- _Given instruction_
Set out the lines from the one containing "The width and height of the screenshot is (1000, 600)." through the one containing "point(623,174)" as a Markdown table with the columns No. and Text, skipping blank lines and leaving out the pictures.

- _Provided data_
## begin

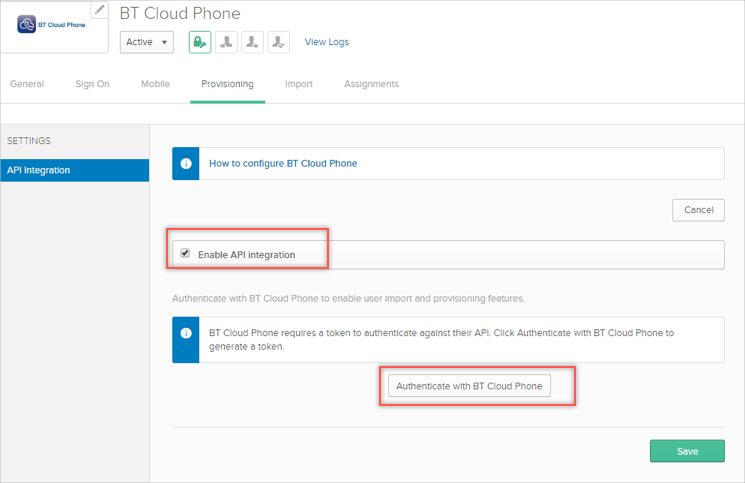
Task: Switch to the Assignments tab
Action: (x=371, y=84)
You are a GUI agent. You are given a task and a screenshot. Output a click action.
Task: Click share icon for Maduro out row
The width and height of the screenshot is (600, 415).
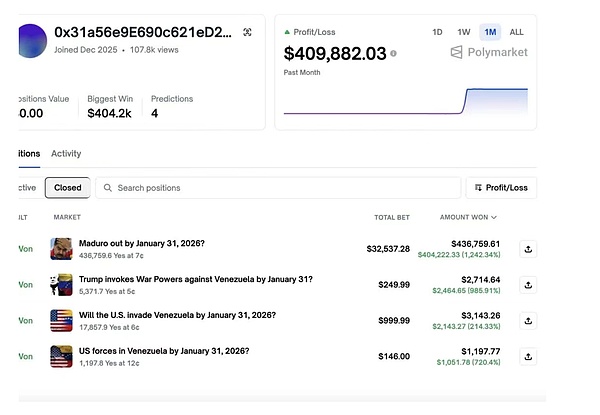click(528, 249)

## end
## begin

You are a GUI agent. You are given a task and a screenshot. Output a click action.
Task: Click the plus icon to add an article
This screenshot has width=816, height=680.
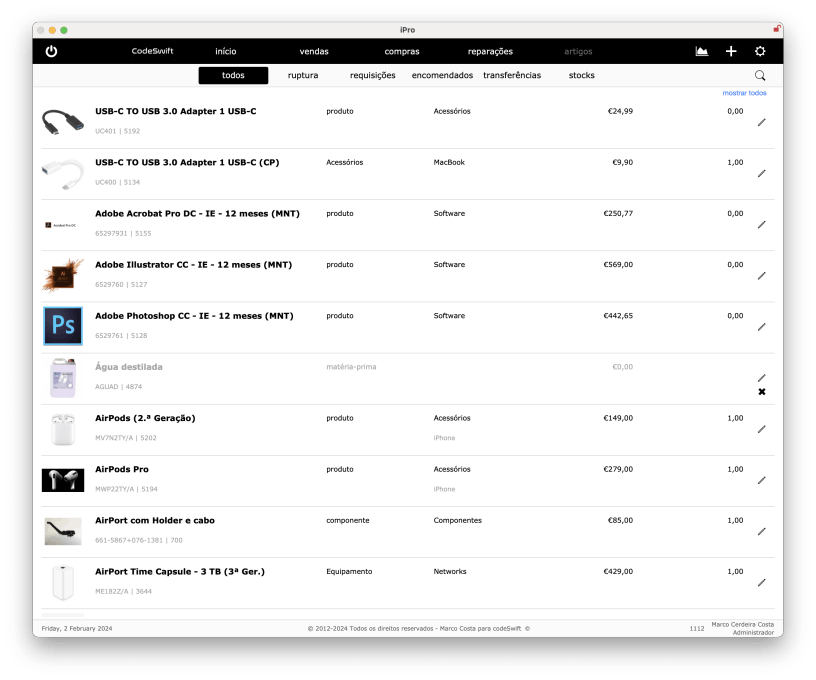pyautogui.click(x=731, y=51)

## end
## begin

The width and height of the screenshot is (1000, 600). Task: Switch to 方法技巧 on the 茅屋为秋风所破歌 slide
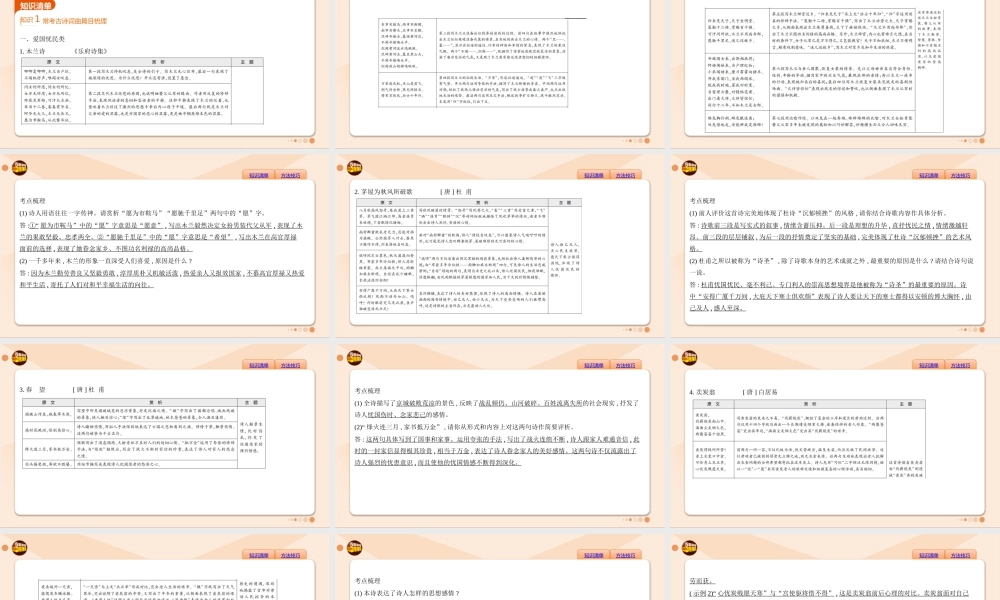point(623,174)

## end

- _Reply to the task_
| No. | Text |
|---|---|
| 1 | The width and height of the screenshot is (1000, 600). Task: Switch to 方法技巧 on the 茅屋为秋风所破歌 slide |
| 2 | point(623,174) |